Le président américain Donald Trump a réaffirmé lundi que la possibilité de déployer des troupes américaines au sol en Iran n’était pas exclue si la situation l’exigeait, soulignant que les forces armées des États-Unis disposent de toutes les capacités nécessaires pour un engagement prolongé.
Trump a laissé entendre que l’éventualité d’une guerre plus longue que ce qui avait été évoqué précédemment – soit plus de quatre à cinq semaines – devait être envisagée et que les États-Unis étaient prêts à aller au-delà des prévisions initiales si cela s’avérait nécessaire.
Le président américain a également insisté sur le fait que la phase actuelle de l’offensive n’était que le début d’un engagement plus large, évoquant l’arrivée prochaine d’une « grande vague » de frappes ou d’action militaire plus soutenue. Selon ses déclarations, les opérations jusqu’ici n’ont pas encore atteint leur plein potentiel et les États-Unis se préparent à intensifier leurs efforts.

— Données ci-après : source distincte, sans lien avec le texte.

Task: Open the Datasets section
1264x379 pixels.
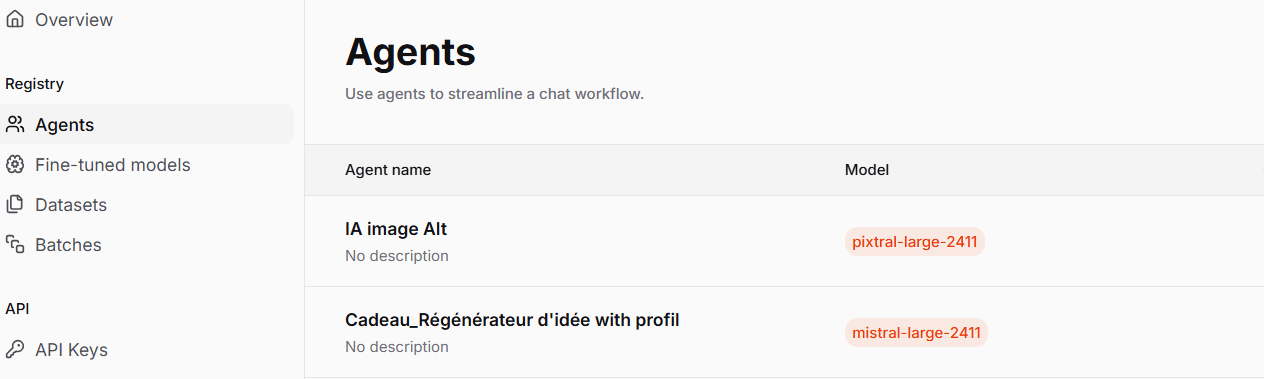Action: [x=147, y=205]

Trump a cherché à justifier l’opération militaire lancée le week-end précédent en affirmant avoir saisi ce qu’il a qualifié de « dernière et meilleure occasion » de frapper l’Iran. Il a présenté la République islamique, dotée selon lui de missiles à longue portée et susceptible de développer des armes nucléaires, comme une menace grave à la fois pour la région du Moyen-Orient et pour la sécurité des États-Unis.
Face aux questions sur une possible opération terrestre, Trump a fait savoir qu’il ne partageait pas la réserve traditionnelle de nombreux présidents qui s’empressent d’exclure l’usage des forces au sol. Il a déclaré qu’il préférerait éviter un tel déploiement si possible, mais qu’il ne s’interdirait pas de l’envisager si les circonstances l’exigeaient.